Le autorità italiane hanno adottato misure volte ad attuare tali obblighi e hanno ritenuto che il
mandato fiduciario italiano costituisca un istituto giuridico analogo. Hanno pertanto imposto alle società di gestione fiduciaria l’obbligo di comunicare le informazioni relative alla titolarità effettiva. Contestando tale obbligo, alcune di tali società hanno adito il Tribunale Amministrativo Regionale del Lazio, invocando, in particolare, l’incompatibilità delle norme nazionali che recepiscono alcune disposizioni della quarta direttiva antiriciclaggio con il diritto dell’Unione, nonché l’illegittimità di alcune disposizioni di tale direttiva. A seguito del rigetto dei loro ricorsi da parte di tale tribunale,
tali società hanno adito il Consiglio di Stato (Italia), il quale ha presentato due distinte richieste di
pronuncia pregiudiziale alla Corte di giustizia in merito alla validità e all’interpretazione di tali disposizioni.

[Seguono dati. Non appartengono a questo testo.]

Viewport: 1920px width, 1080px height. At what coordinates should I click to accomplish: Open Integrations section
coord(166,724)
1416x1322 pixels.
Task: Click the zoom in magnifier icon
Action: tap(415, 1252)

Nella controversia che tratta congiuntamente le cause riunite C-684/24 (Across Fiduciaria and Others) e C-685/24 (Unione Fiduciaria and Others), la Corte conferma la validità delle disposizioni contestate. La Corte sottolinea che, data la specificità della materia, la tecnica normativa scelta dal legislatore dell’Unione è conforme al principio di certezza del diritto, in quanto l’ambito di applicazione del potere discrezionale concesso alle autorità nazionali e le modalità del suo esercizio sono definiti con sufficiente precisione. Inoltre, il fatto di prevedere l’accesso del pubblico alle informazioni sulla titolarità effettiva, purché sussista un interesse legittimo, è compatibile con i diritti garantiti dagli articoli 7 e 8 della Carta dei diritti fondamentali dell’Unione europea. Secondo la Corte, con tale normativa, il legislatore dell’Unione persegue un obiettivo legittimo e importante, vale a dire la prevenzione del riciclaggio di denaro e del finanziamento del terrorismo attraverso una maggiore trasparenza, nel rispetto del principio di proporzionalità.
La Corte rileva, in seguito, che il diritto dell’Unione consente al legislatore italiano di considerare i mandati fiduciari stipulati con società fiduciarie soggette al diritto italiano («mandato fiduciario») come «altri tipi di rapporti giuridici» ai quali si applicano gli obblighi di informazione e di accesso previsti dalla direttiva antiriciclaggio. Il fatto che il mandato fiduciario disciplinato dal diritto italiano non comporti un trasferimento della proprietà dei beni in questione non osta a tale qualificazione. A tal proposito, la Corte ritiene che il legislatore italiano non abbia ecceduto la discrezionalità di cui dispone nell’ambito dell’effettiva attuazione dell’accesso da parte dei privati alle informazioni sulla titolarità effettiva.